In Judaism Elijah's name is invoked at the weekly Havdalah ritual that marks the end of Shabbat, and Elijah is invoked in other Jewish customs, among them the Passover seder and the Brit Milah (ritual circumcision). He appears in numerous stories and references in the Hagadah and rabbinic literature, including the Babylonian Talmud.
In Christianity the New Testament describes how both Jesus and John the Baptist are compared with Elijah and on some occasions thought by some to be manifestations of Elijah, and Elijah appears with Moses during the Transfiguration of Jesus.
In Islam the Qur'an describes Elijah as a great and righteous prophet of God and one who powerfully preached against the worship of Ba'al.
The biblical book of Kings II describes the handing over of prophesy to Elisha and Elijah’s ascension to heaven:
2 And it came to pass, when the Lord was about to take up Elijah into heaven by a whirlwind, that Elijah went with Elisha from Gilgal….
9 And so it was, when they had crossed over, that Elijah said to Elisha, “Ask!
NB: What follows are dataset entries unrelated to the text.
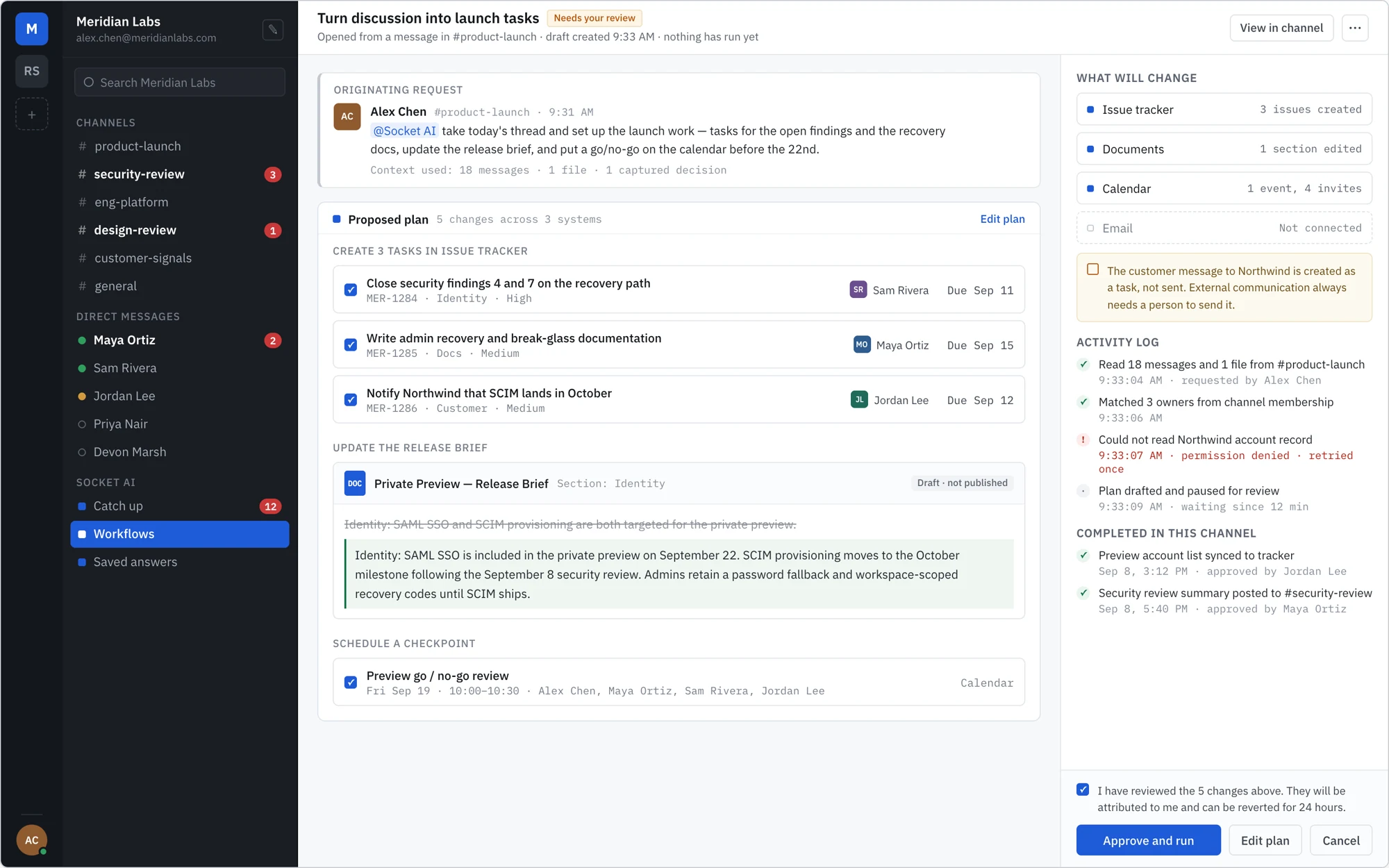The image size is (1389, 868).
Task: Check the Northwind customer message notice box
Action: pyautogui.click(x=1093, y=269)
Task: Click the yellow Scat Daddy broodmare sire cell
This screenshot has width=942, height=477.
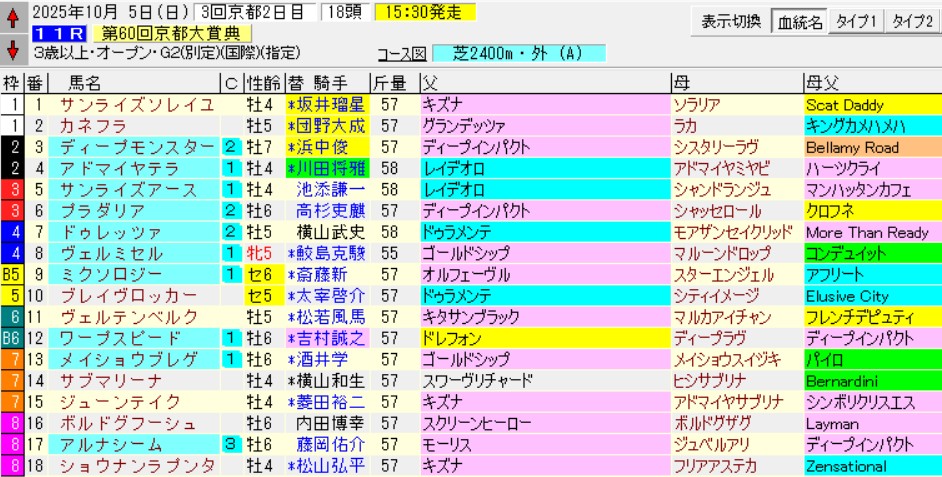Action: click(871, 104)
What may I do for you, before I am taken away from you?” Elisha said, “Please let a double portion of your spirit be upon me.” 10 So he said, “You have asked a hard thing. Nevertheless, if you see me when I am taken from you, it shall be so for you; but if not, it shall not be so.” 11 Then it happened, as they continued and talked, that suddenly a chariot of fire appeared with horses of fire, and separated the two of them; and Elijah went up by a whirlwind into heaven.
Today the area is used by pilgrims wishing to be baptized in the Jordan but this was not always the case. The area was conquered by Transjordan in 1948 and by Israel in 1967. Until the Israeli government reopened Qasr al Yahud in 2010 the site was a closed military zone. Pilgrims visiting Israel until then who wished to be baptized used the Yardenit site near the Kinneret. Many still prefer Yardenit today.
What is striking when approaching Qasr al Yahud are the Byzantine style churches one sees. As you get closer to the site you realize that the churches are actually on the other side of the river inside the Kingdom of Jordan. They seem so close that you can almost touch them. At the site itself, the river is very narrow and you can easily see the people and the baptismal site on the Jordanian side. In the picture, I’m standing on the Israeli side but you can see how close to Jordan I am. Truly an amazing place.